I told him sternly, No dice, come inside this minute, and he got up and came with me — sort of, making the trip as prolonged and indirect as he could, zigzagging, swinging around the lemon tree — until he came to the steps to the deck. There, he disappeared from view. I waited, torn between laughter and exasperation. He reappeared under a shrub and faced the steps and finally ran up them into the house.

There wasn’t anything I needed him for at 11 a.m. He knew it, as did I. But I felt compelled to find and keep him for a few minutes for my own peace of mind.

The peace of mind was again compromised at 6 p.m. while I watched the evening news and listened for his explosive entrance through the cat door. At 6:30 I planned to go outside to call. But he did come in before then and immediately I latched the door after him. Bijou jumped up to the dining table for his supper — his favorite whitefish and sardine combination — I have to keep Loaner’s and Bijou’s meals separate and don’t care if cats aren’t supposed to eat their meals on my dining table. I gave up the conventions long, long ago.

Having eaten, Bijou went to go out and found his exit locked and came back to me with a squeaky complaint. Too bad, I told him. I would know where he was, at least for the night. Ah, the night, when he parks on my feet and I cannot stretch my legs at all. Often Loaner occupies my left side, her leg slung over my wrist as we both purr.

It astonishes me that so many humans have no experience with pussycats at all.

If you want to read “Meow’s Way” or “Meow’s Way Redux” you will find these stories at all the usual online retail places.

Pussycat Bijou at eight months

When my friend Jenni found him in her backyard, he was six inches long and weighed well under a pound.
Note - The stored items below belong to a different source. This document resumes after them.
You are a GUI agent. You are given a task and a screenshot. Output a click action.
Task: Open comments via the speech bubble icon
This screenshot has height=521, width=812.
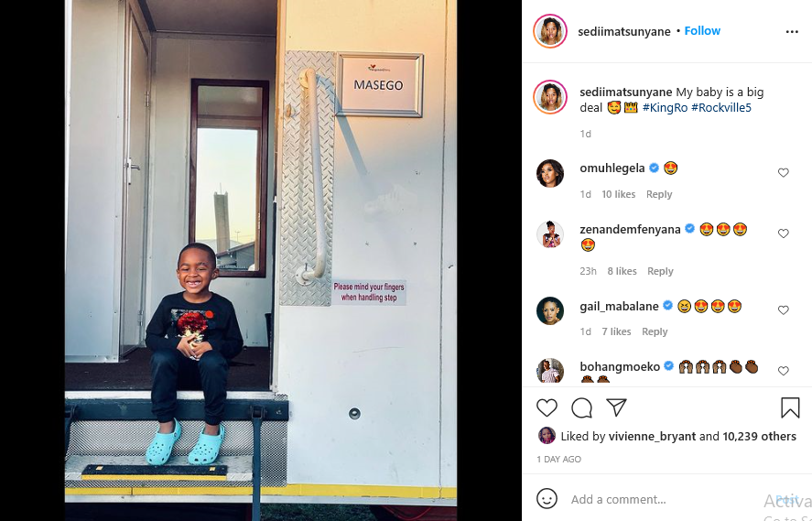coord(581,408)
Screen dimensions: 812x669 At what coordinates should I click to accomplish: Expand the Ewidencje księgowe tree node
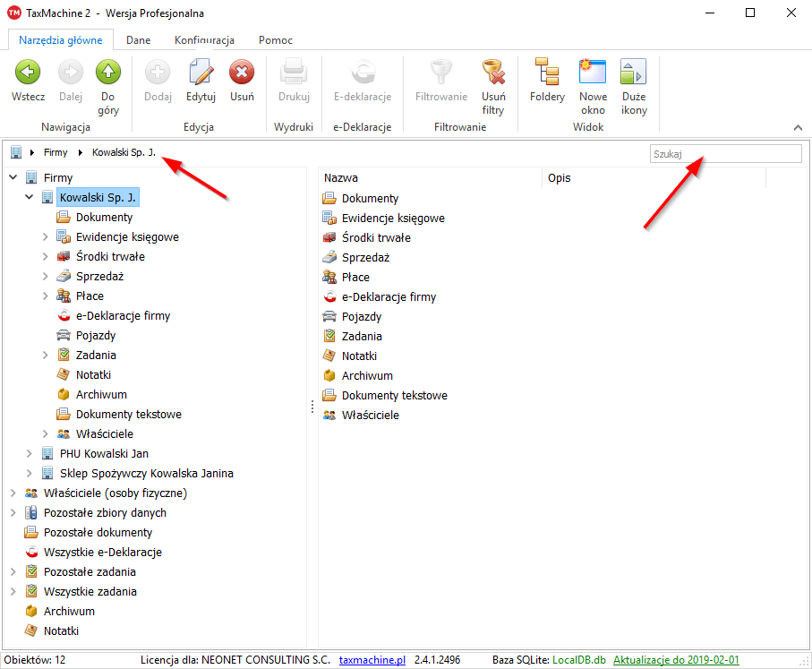46,237
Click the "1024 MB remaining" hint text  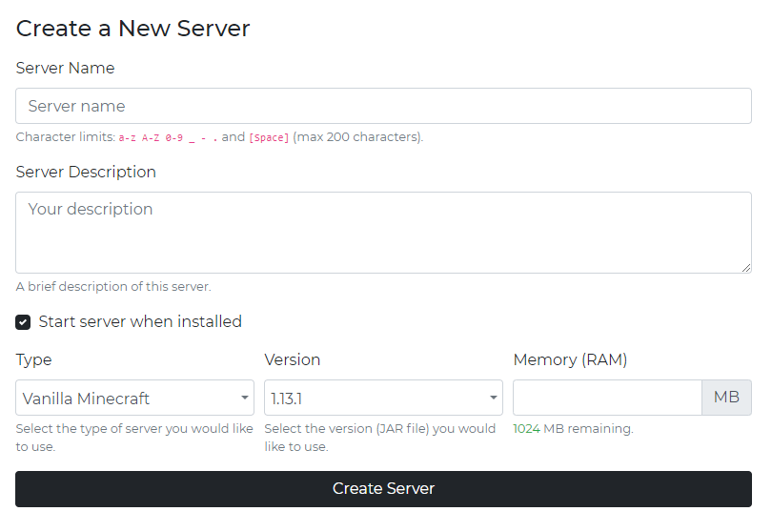573,429
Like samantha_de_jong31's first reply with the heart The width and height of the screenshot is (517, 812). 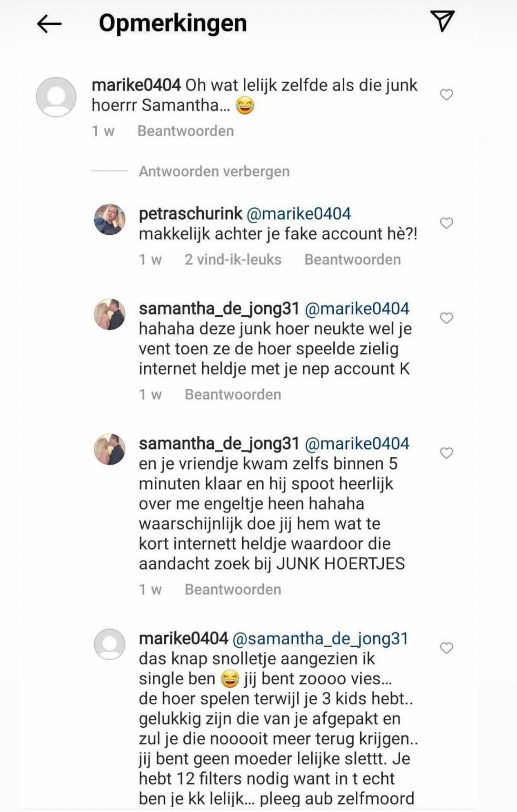coord(446,318)
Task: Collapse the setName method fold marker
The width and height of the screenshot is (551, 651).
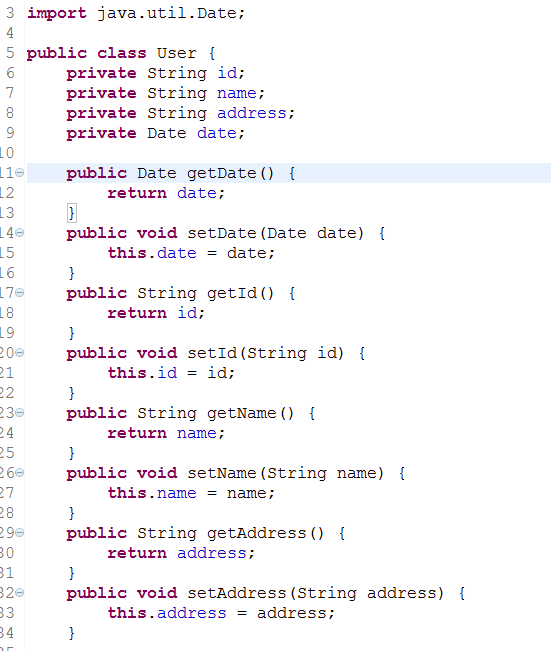Action: (x=20, y=473)
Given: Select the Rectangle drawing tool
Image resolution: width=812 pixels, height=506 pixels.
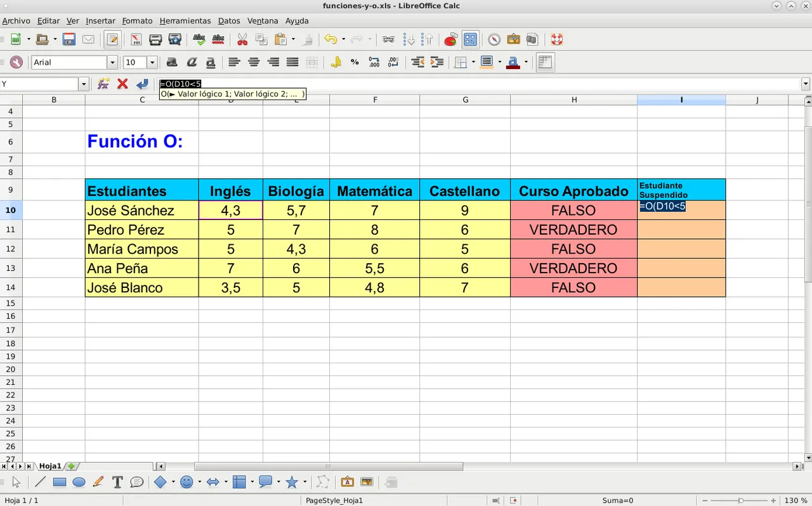Looking at the screenshot, I should coord(60,482).
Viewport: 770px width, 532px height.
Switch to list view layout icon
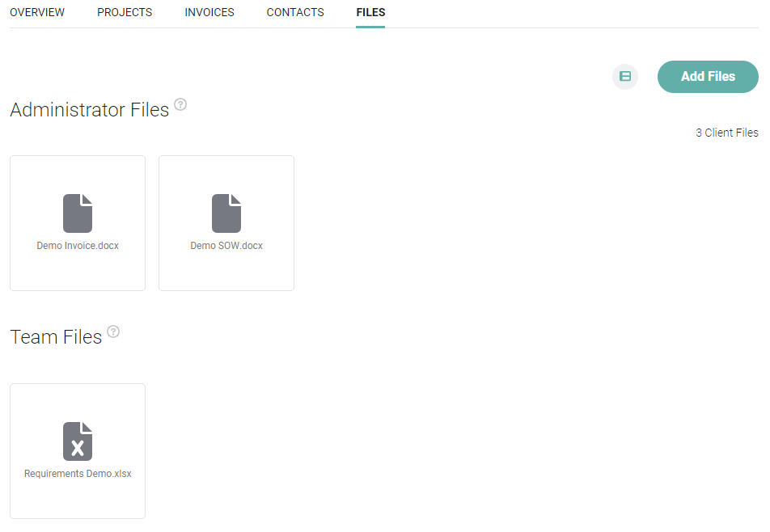(x=624, y=77)
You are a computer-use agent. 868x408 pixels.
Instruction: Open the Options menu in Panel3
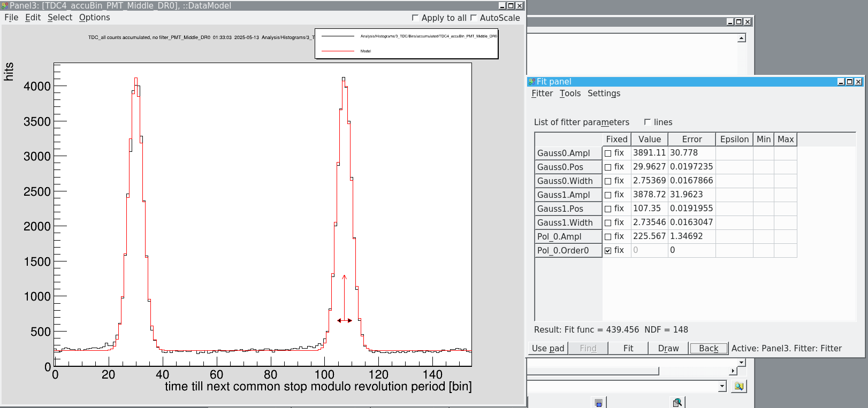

A week later I took him home, not sure if Mojo, who had gone missing two weeks before, would come back and find someone else in his place. I brought the new kitty to the vet, who glanced at him and said, “You found him just in time.”

Bijou had a bruised foreleg, ulcerated gums, terrible conjunctivitis, and ringworm. Not to mention an army of fleas. And so we began a series of treatments that lasted more than six weeks. I worried my 13-year-old girl Loaner would catch his ringworm and a rash sprang up all over my arms which didn’t take the ring cluster shape but itched horribly. The Internet assured me it was merely an allergic reaction to an “allergen.” I looked at my little allergen and helplessly fed him more treats. We were going either down together or triumph together. I learned to cut up his pill and chase each fragment down with a squirt of water, forcing him to swallow. Eyes, mouth, ointment, baths, we were an industry of a clinic.

Today I admire his shiny sleek black coat and panther-like body. This kitty had to be a recognizable breed and I found it on the Internet. He is a Bombay, a blend of Burmese and American black shorthair. He has the copper eyes mentioned in the article. He is unaware of it all, being more intent on turning over my cup of pens and chewing on my notes. He drops up here four or five times of a morning to cuddle and purr and stomp on the keyboard. His licking of my hands become epic while I kiss his little face. He likes the TV show NatGeo Wild (see photo).

The two kitties are a sight to see together. They are my troops and they know precisely what time I do anything in our daily routines. Hoping to keep Bijou longer than Mojo, I microchipped him and lock him down before dark. He knows what time he has to come in and if he is late, my call “Where is this CAT!” will bring him out of the shrubbery. I know he is ranging farther and farther each day but can’t do anything about it. Keeping him indoors all day and night seems to be a cruelty, against the nature of a cat. I will simply have to take my chances.

One evening he didn’t come at my call, and Loaner went to look for him. Together, we went down to the fence while I called and called. By 9 p.m. I was desolate, expecting a repeat of Mojo. Loaner did not go to her bed but settled on the hall rug and kept watch on the pet door. At 9:30 as I was trying to go to sleep, a body flew over my head and up to the window sill behind my headboard. I sighed. This was to be how it would be.